The children were fearless. He walked faster, trying to be obvious in ignoring them, but when he got to the riverbank he saw that the canoe was gone. The river was dark green and depthless in the morning light. The buoyant clumps of ragged hyacinth — flowers and roots — in the wrinkles of current scarfing through the reeds showed the speed of the river’s flow. Swimming was out of the question. There were hippos, crocs, snakes, and just as dangerous, the burrowing bilharzia snails. The Lower River was as the people on its banks said — a snake, a poisonous one.
A kingfisher came to rest on a reed, and there it swayed. When it flew off, Hock felt a pang at the ease of its departure. He hoped to see a passing dugout, the sort of boat that had brought him here. But he knew that because the border between Malawi and Mozambique was so close, this was essentially a no man’s land, avoided by most travelers and many fishermen.

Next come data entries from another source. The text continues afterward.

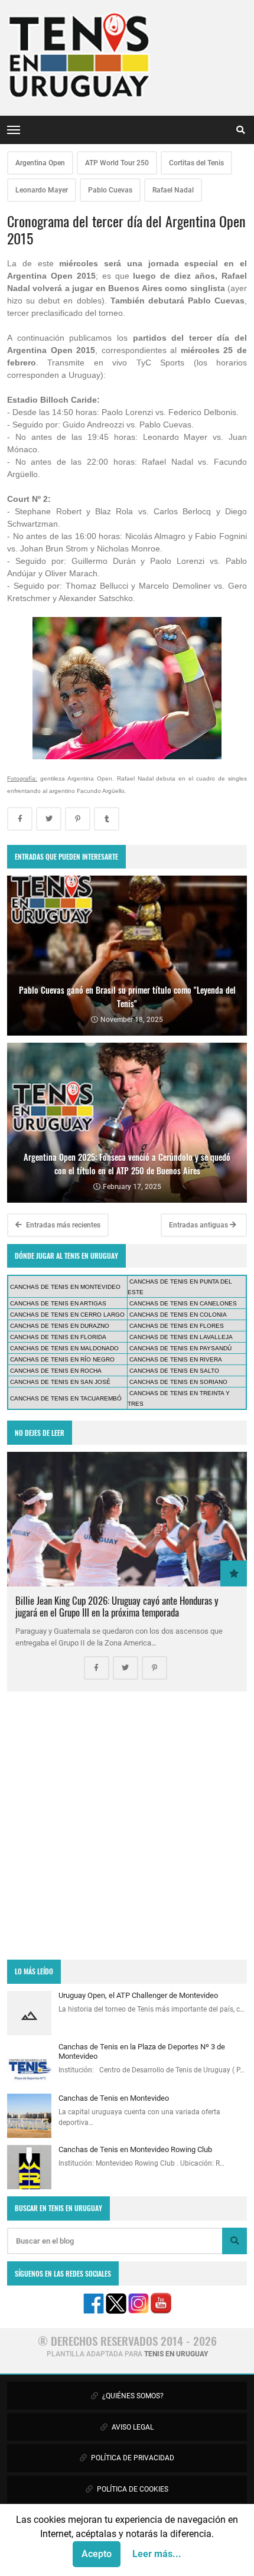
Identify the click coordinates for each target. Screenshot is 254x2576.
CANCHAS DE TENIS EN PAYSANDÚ (180, 1348)
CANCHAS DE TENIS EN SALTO (174, 1370)
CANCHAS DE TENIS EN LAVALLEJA (181, 1337)
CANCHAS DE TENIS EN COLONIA (178, 1314)
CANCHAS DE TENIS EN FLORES (176, 1326)
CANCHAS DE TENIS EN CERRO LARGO (67, 1314)
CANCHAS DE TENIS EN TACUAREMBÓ (66, 1398)
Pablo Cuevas (110, 190)
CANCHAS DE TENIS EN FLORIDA (58, 1337)
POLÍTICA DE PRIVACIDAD (131, 2458)
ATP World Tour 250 (117, 163)
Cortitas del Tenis (196, 163)
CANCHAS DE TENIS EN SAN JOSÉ (60, 1382)
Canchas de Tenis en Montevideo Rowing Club (135, 2149)
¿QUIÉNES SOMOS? (132, 2396)
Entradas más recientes (62, 1225)
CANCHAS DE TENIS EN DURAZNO (59, 1326)
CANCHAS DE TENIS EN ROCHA (56, 1370)
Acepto (97, 2553)
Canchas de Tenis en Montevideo (113, 2098)
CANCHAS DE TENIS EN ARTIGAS (58, 1303)
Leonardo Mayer (41, 190)
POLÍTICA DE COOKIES (131, 2489)
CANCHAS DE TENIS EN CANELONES (183, 1303)
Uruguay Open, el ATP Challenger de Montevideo (138, 1995)
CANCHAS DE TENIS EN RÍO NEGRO (62, 1359)
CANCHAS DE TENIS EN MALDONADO (64, 1348)
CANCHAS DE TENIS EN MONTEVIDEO (65, 1287)
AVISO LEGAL (132, 2427)
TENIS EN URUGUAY (176, 2354)
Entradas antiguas (199, 1225)
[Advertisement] (127, 1826)
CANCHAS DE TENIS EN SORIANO (178, 1382)
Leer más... (156, 2553)
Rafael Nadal (173, 190)
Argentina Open (40, 163)
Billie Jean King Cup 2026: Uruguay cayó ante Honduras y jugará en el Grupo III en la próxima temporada (117, 1606)
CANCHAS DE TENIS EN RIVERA (175, 1359)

Unshaven and dirty, his shirt wet against his body, his trousers heavy with dampness, the cuffs muddy, he sat on his bag and batted at the mosquitoes around his head. Hunger, and the lumps of undercooked food he’d eaten the night before, made his mouth foul, his teeth slimy, and the morning sun slanting in his eyes made his head ache.
The river surged past him, gulping and chuckling in the muddy hollows where it undercut the bank, and he was teased by its speed, seeing the torn vines spinning downstream. Meditating this way, he began to find his old composure, the strength he often felt in solitude. Yet he had to fight the other thoughts — that he’d been a fool to return to Malabo, that he should have raised an alarm there, that he’d abandoned Zizi with the lie “I’m coming back,” that it had been a mistake to attempt an escape downriver instead of to the boma at Nsanje.
Breathing deeply, making his intake of breath a hopeful prayer, he calmed himself, vowing, I will find a way out and never come back. But at some point in this meditation he must have let out a sigh or a sob, a sound revealing of weakness, because no sooner had he released it than another sound rose as a mocking echo, and another, and a flutter of low laughter and tongue clicks and whispers.
He turned and saw twenty gleaming faces, boys in front, girls behind them, some holding infants, all of them blocking the path. They laughed again, and now his heart beat faster, making him hotter.